-- Prompt --
Copy the data verbatim, from its first line through the line containing "2022 (43, 120)", with both of those lines included.

┌──

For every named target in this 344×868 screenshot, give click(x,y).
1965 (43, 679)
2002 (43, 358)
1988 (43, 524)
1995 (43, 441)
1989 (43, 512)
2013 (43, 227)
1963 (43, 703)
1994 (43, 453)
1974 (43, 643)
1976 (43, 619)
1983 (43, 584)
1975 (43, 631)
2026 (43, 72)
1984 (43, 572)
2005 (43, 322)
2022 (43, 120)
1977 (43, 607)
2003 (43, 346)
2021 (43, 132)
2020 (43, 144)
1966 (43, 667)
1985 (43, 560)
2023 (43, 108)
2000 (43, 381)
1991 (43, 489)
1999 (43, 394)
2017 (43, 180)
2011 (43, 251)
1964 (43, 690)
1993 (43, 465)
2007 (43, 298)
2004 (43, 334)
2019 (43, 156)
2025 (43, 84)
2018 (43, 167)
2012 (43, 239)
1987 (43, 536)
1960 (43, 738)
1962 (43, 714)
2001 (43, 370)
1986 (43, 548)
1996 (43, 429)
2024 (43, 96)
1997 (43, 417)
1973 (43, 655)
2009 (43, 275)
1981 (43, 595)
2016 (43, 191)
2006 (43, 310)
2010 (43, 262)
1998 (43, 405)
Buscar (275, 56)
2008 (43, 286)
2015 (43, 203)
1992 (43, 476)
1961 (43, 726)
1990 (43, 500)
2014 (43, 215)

└──

-- Correct response --
For every named target in this 344×868 screenshot, give click(x,y).
1965 (43, 679)
2002 (43, 358)
1988 (43, 524)
1995 (43, 441)
1989 (43, 512)
2013 (43, 227)
1963 (43, 703)
1994 (43, 453)
1974 (43, 643)
1976 (43, 619)
1983 (43, 584)
1975 (43, 631)
2026 (43, 72)
1984 (43, 572)
2005 (43, 322)
2022 (43, 120)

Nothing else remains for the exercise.